- Vorgegebener Text
+ + + + +

Die zweifellos schwierigste Stellung innerhalb dieses Balance-Systems hat das Bundesverfassungsgericht (BVerfG). Es ist nicht nur Verfassungsorgan, sondern zugleich auch echtes Rechtspflegeorgan, das als solches unabhängig ist und folglich keiner Kontrolle – außer der des Richterwahlsystems, dessen Praktizierung denn auch höchst anfechtbar und kritisierbar ist – unterliegen darf. Das BVerfG ist das einzige Verfassungsorgan der BRD, bei dem die Wechselseitigkeit der Inter-Organ-Kontrolle nicht vorhanden ist und seines richterlichen Status wegen auch nicht eingerichtet werden kann, obwohl es eine erhebliche Machtbefugnis hat. Umso notwendiger ist als Korrektiv die Selbstbeschränkung und Zurückhaltung, die sich das BVerfG auch in den ersten zwei Jahrzehnten seines Bestehens selbst auferlegt hatte. Von diesen – von ihm selbst entwickelten Grundsätzen – die mit dazu beigetragen haben, daß sich das BVerfG eine unbestrittene Autorität als Unparteiischer unter den Verfassungsorganen schaffen konnte, obwohl es über keine andere Machtbasis verfügt als den Auftrag des Grundgesetzes, keine politisch relevante „Hausmacht” hinter sich hat – ist das höchste deutsche Gericht in jüngeren Entscheidungen leider abgewichen[3], im Urteil über § 218 StGB hat es sie vollends – doch hoffentlich nicht endgültig – verlassen. Es hat damit eine Verfassungskrise ausgelöst, auch wenn Regierung und Parlament um der wichtigen Institution dieses höchsten Gerichts und obersten Hüters unserer Verfassung willen die Herausforderung wohl nicht annehmen und den Konflikt nicht zu einem offenen Eklat kommen lassen werden. Gleichwohl ist der Konflikt existent.

+ + + + +

- Gegebene Angaben
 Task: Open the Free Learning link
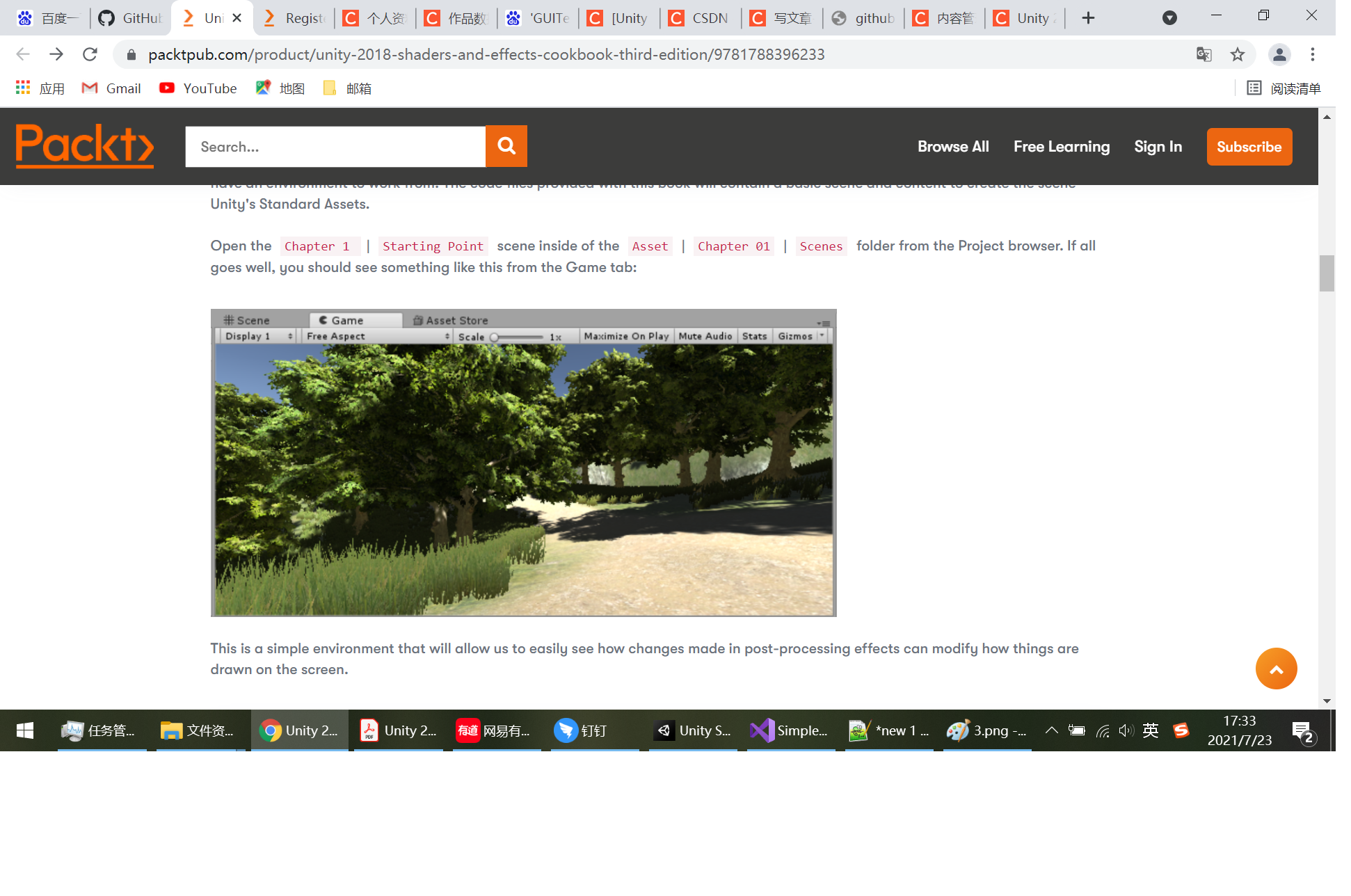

+ + + + +

- Aufgaben
a – Warum sind Selbstbeschränkung und Zurückhaltung laut dem Text über das Bundesverfassungsgericht als Korrektiv besonders notwendig?
b – Nennen Sie alles, was das Bundesverfassungsgericht laut dem Text über seine Stellung nicht hat oder dem es nicht unterliegt.
c – Führen Sie den Text über das Bundesverfassungsgericht im Anschluss an seinen letzten Satz weiter.

- Lösungen
a – Das Bundesverfassungsgericht ist das einzige Verfassungsorgan der BRD, bei dem es keine wechselseitige Inter-Organ-Kontrolle gibt. Wegen seines richterlichen Status lässt sich eine solche Kontrolle auch nicht einrichten, obwohl das Gericht eine erhebliche Machtbefugnis hat.

b –
- keine Kontrolle außer der des Richterwahlsystems
- keine Wechselseitigkeit der Inter-Organ-Kontrolle
- keine andere Machtbasis als den Auftrag des Grundgesetzes
- keine politisch relevante „Hausmacht“

c –
Er sollte auch weder verschwiegen noch vernebelt werden, weil die Verdrängung von Konflikten im politischen Bereich ebensowenig eine sachgerechte und gesunde Lösung darstellt wie die Verdrängung psychischer Konflikte durch den Neurotiker. Im übrigen hat es Verfassungskonflikte ähnlicher Art beispielsweise zwischen dem Supreme Court und dem Präsidenten in den USA gegeben, die offen ausgetragen wurden.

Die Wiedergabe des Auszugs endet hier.